*Sayfa alıntısı*.
______________________________

Geçici göçmen işçi projesi

     Batılı bakış açısı, göçmenlere ilk başlarda kamu yararı gözeterek ekonomik bir projeksiyonla baktı. Çalışan nüfus ve ağır iş gücünde istihdam problemi yaşadıkları için portfolyo gözetmeksizin göçmenlerin gelişini teşvik etti. Bu dönemde, yani 1950 ve 1960’lı yıllarda oluşturulan politikalarda, özellikle de Müslümanların Batı’da fazla kalmaları öngörülmüyordu.  Zira gelenler büyük oranda işçi göçmenlerdi ve çoğunlukla eşleri yanlarında olmayan erkeklerden oluşuyordu. Genel temayül ise biriktirdikleri parayla geride bıraktıkları ailelerine ve yurtlarına geri döndükleri ve dönecekleri yönündeydi. Göçmen Müslümanların Avrupa’da kalmaya ve hatta geride kalan ailelerini de yanlarına getirmeye başlamaları ön görülen döngüyü tıkadı ve böylelikle “geçici göçmen işçi projesi” çöktü.  Oluşan yeni durumda Müslümanların doğal olarak gelişen entegrasyon talepleri karşısında Avrupalı hükümetler ve Hıristiyan toplum, bu talebi algılamakta, içlerine sindirmede ve reel politikaya indirmede zorluk yaşadılar. Demokrasi, eşit yurttaşlık, dinsel serbestlik, sosyal haklar vs. konularında özgürlük politikalarına güvenlik politikalarıyla ket vurdular ve çatışmayı başlatan taraf oldular.

______________________________

*Sağlanan veriler*.
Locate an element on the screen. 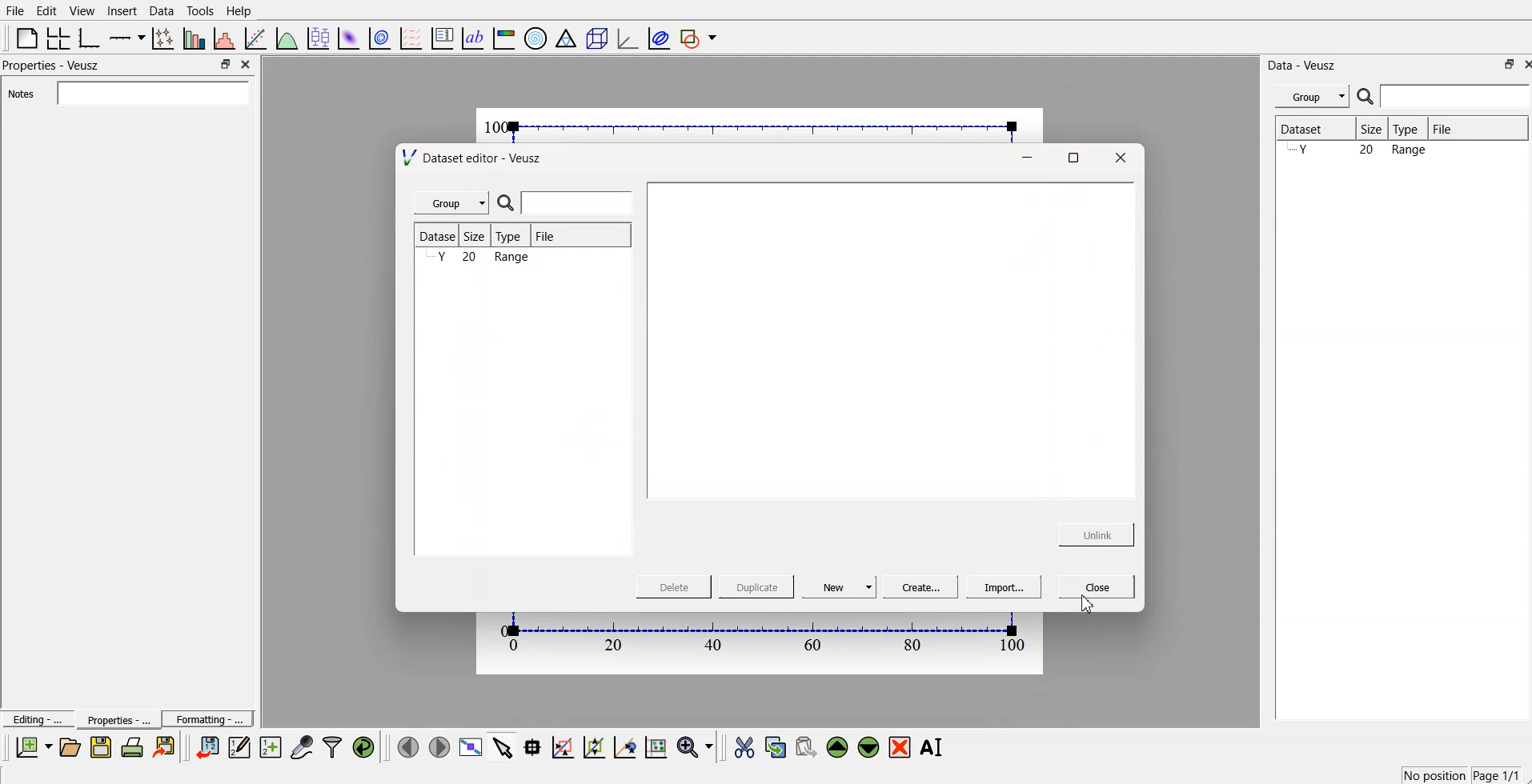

______________________________

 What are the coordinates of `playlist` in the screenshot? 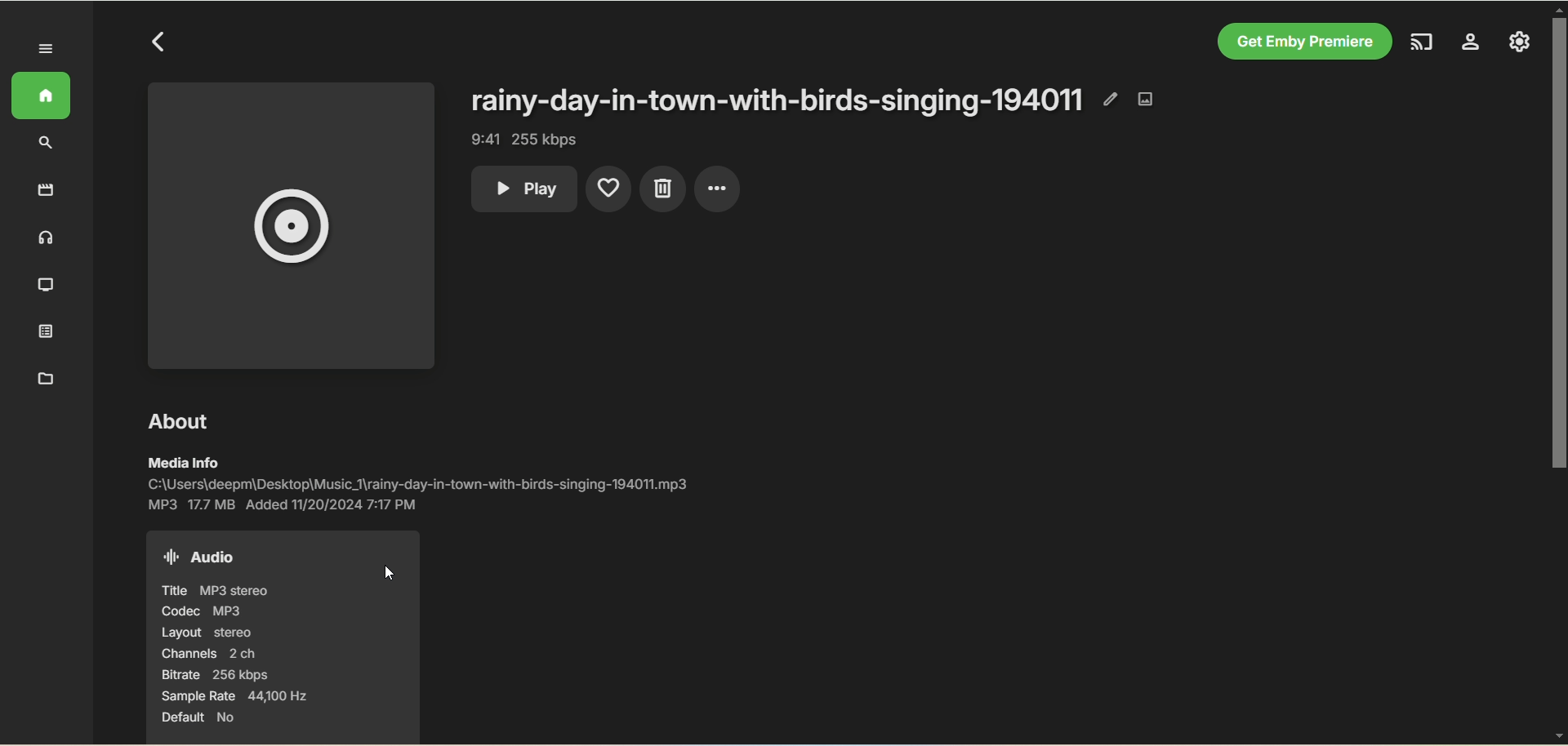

______________________________

*Talep*. Geçici göçmen işçi projesine dair metni hiçbir değişiklik yapmadan baştan sona yazın. Kayıtların metinle herhangi bir bağlantısı yoktur.

*Çözüm aşağıda*.
Geçici göçmen işçi projesi

     Batılı bakış açısı, göçmenlere ilk başlarda kamu yararı gözeterek ekonomik bir projeksiyonla baktı. Çalışan nüfus ve ağır iş gücünde istihdam problemi yaşadıkları için portfolyo gözetmeksizin göçmenlerin gelişini teşvik etti. Bu dönemde, yani 1950 ve 1960’lı yıllarda oluşturulan politikalarda, özellikle de Müslümanların Batı’da fazla kalmaları öngörülmüyordu.  Zira gelenler büyük oranda işçi göçmenlerdi ve çoğunlukla eşleri yanlarında olmayan erkeklerden oluşuyordu. Genel temayül ise biriktirdikleri parayla geride bıraktıkları ailelerine ve yurtlarına geri döndükleri ve dönecekleri yönündeydi. Göçmen Müslümanların Avrupa’da kalmaya ve hatta geride kalan ailelerini de yanlarına getirmeye başlamaları ön görülen döngüyü tıkadı ve böylelikle “geçici göçmen işçi projesi” çöktü.  Oluşan yeni durumda Müslümanların doğal olarak gelişen entegrasyon talepleri karşısında Avrupalı hükümetler ve Hıristiyan toplum, bu talebi algılamakta, içlerine sindirmede ve reel politikaya indirmede zorluk yaşadılar. Demokrasi, eşit yurttaşlık, dinsel serbestlik, sosyal haklar vs. konularında özgürlük politikalarına güvenlik politikalarıyla ket vurdular ve çatışmayı başlatan taraf oldular.